TEXT SHOWN
Notebooks are composed of many "cells", which can contain text (like this one), or code (like the one below). Double click on the cell below, and evaluate it by clicking the "play" button above, for by hitting shift + enter

In [None]:
x = [10, 20, 30, 40, 50]
for item in x:
    print "Item is ", item

## Python Libraries

We will be using a several different libraries throughout this course. If you've successfully completed the [installation instructions](https://github.com/MSA8010-CIS8005/contents/blob/master/Lesson1/Installing-Python.md), all of the following statements should run.

In [None]:
import sys
print(sys.path)

In [None]:
# Below you can see your python 2 and 3 folders that jupyter(ipython) notebook
# looking at:
#import sys
#print(sys.path)


# Look at your OS path now and see what is the path to your anaconda. 
# the pip that comes with this anaconda installs modules local to this
# path under lib/python-2.7/site-packages. All modules are here.
# For me, I have two anaconda installation and one is bad. 
# The path was not right one. So I went to bin 
# folder of right anaconda and ran pip for this one.
# mine right anaconda is under Users/XXXX/anaconda/bin and executed ./pip
# For your anaconda Python3 location, find your python3 anaconda path and 
# then go to bin under this folder and run ./pip3 install package model_name
# so you have modules for Python3 too.
# mine was: /Library/Frameworks/Python.framework/Versions/3.4/bin

# mine had only python2 kernel so I used this command to have python3 available too
# go to Users/XXXX/anaconda/bin
# sudo ipython3 kernel install
 
    
#IPython is what you are using now to run the notebook
import IPython
print "IPython version:      %6.6s (need at least 1.0)" % IPython.__version__

# Numpy is a library for working with Arrays
import numpy as np
print "Numpy version:        %6.6s (need at least 1.7.1)" % np.__version__

# SciPy implements many different numerical algorithms
import scipy as sp
print "SciPy version:        %6.6s (need at least 0.12.0)" % sp.__version__

# Pandas makes working with data tables easier
import pandas as pd
print "Pandas version:       %6.6s (need at least 0.11.0)" % pd.__version__

# Module for plotting
import matplotlib
print "Mapltolib version:    %6.6s (need at least 1.2.1)" % matplotlib.__version__

# SciKit Learn implements several Machine Learning algorithms
import sklearn
print "Scikit-Learn version: %6.6s (need at least 0.13.1)" % sklearn.__version__

# Requests is a library for getting data from the Web
import requests
print "requests version:     %6.6s (need at least 1.2.3)" % requests.__version__

# Networkx is a library for working with networks
import networkx as nx
print "NetworkX version:     %6.6s (need at least 1.7)" % nx.__version__

#BeautifulSoup is a library to parse HTML and XML documents
#import BeautifulSoup
#print "BeautifulSoup version:%6.6s (need at least 3.2)" % BeautifulSoup.__version__
#BeautifulSoup is a library to parse HTML and XML documents
import bs4
print "BeautifulSoup version:%6.6s (need at least 3.2)" % bs4.__version__

#MrJob is a library to run map reduce jobs on Amazon's computers
import mrjob
print "Mr Job version:       %6.6s (need at least 0.4)" % mrjob.__version__

#Pattern has lots of tools for working with data from the internet
# pattern module is compatible only with Python 2. You can install
# pattern3 for Python 3 and change import to pattern3
#import pattern3
import pattern
print "Pattern version:      %6.6s (need at least 2.6)" % pattern.__version__

If any of these libraries are missing or out of date, you will need to [install them](https://github.com/MSA8010-CIS8005/contents/blob/master/Lesson1/Installing-Python.md) and restart IPython

## Hello matplotlib

The notebook integrates nicely with Matplotlib, the primary plotting package for python. This should embed a figure of a sine wave:

In [None]:
#this line prepares IPython for working with matplotlib
%matplotlib inline  

# this actually imports matplotlib
import matplotlib.pyplot as plt  

x = np.linspace(0, 10, 30)  #array of 30 points from 0 to 10
y = np.sin(x)

DATASET CONTENT
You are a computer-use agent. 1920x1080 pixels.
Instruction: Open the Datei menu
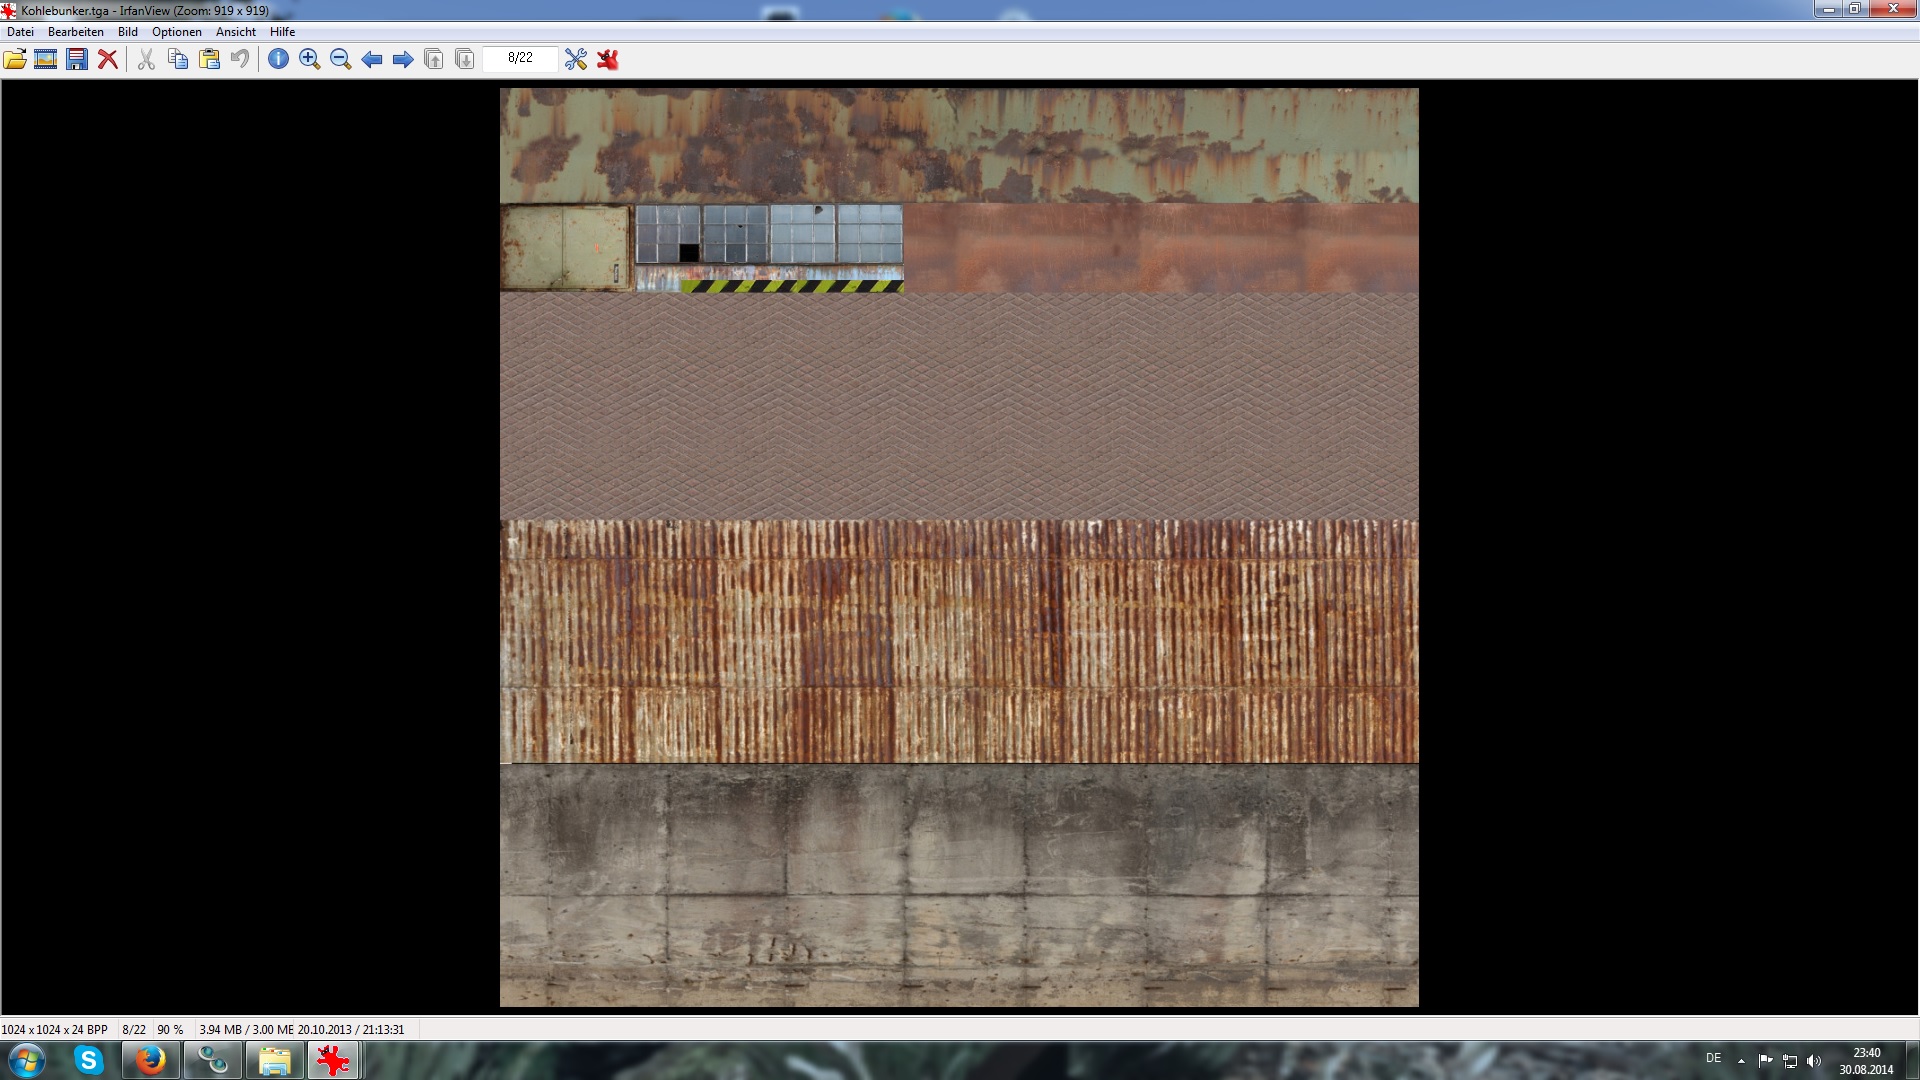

STATED GOAL A
In the Python notebook walkthrough, why is installing pattern3 and changing the import suggested for Python 3 users? Answer in one to three sentences.
STATED GOAL B
Continue the Python notebook walkthrough from its last line.
The material plays no part in this work.

RIGHT ANSWER A
The pattern module works only with Python 2. For Python 3, pattern3 can be installed instead, with the import changed to pattern3.

RIGHT ANSWER B
z = y + np.random.normal(size=30) * .2
#print z
plt.plot(x, y, 'ro-', label='A sine wave')
plt.plot(x, z, 'b-', label='Noisy sine')
plt.legend(loc = 'lower right')
plt.xlabel("X axis")
plt.ylabel("Y axis")           

If that last cell complained about the `%matplotlib` line, you need to update IPython to v1.0, and restart the notebook. See the [installation page](https://github.com/cs109/content/wiki/Installing-Python)

## Hello Numpy

The Numpy array processing library is the basis of nearly all numerical computing in Python. Here's a 30 second crash course. For more details, consult Chapter 4 of Python for Data Analysis, or the [Numpy User's Guide](http://docs.scipy.org/doc/numpy-dev/user/index.html)

In [None]:
print "Make a 3 row x 4 column array of random numbers"
x = np.random.random((3, 4))
print x
print

print "Add 1 to every element"
x = x + 1
print x
print

print "Get the element at row 1, column 2"
print x[1, 2]
print

# The colon syntax is called "slicing" the array. 
print "Get the first row"
print x[0, :]
print

print "Get every 2nd column of the first row"
print x[0, ::2]
print

Print the maximum, minimum, and mean of the array. This does **not** require writing a loop. In the code cell below, type `x.m<TAB>`, to find built-in operations for common array statistics like this

In [None]:
print "Max is  ", x.max()
print "Min is  ", x.min()
print "Mean is ", x.mean()

Call the `x.max` function again, but use the `axis` keyword to print the maximum of each row in x.

In [None]:
print x.max(axis=1)

In a binomial experiment there are two mutually exclusive  outcomes, often referred to as "success" and "failure".  If the probability of success is p, the probability of failure is 1 - p.

Such an experiment whose outcome is random and can be either of two possibilities, "success" or "failure", is called a Bernoulli trial, after Swiss mathematician Jacob Bernoulli (1654 - 1705).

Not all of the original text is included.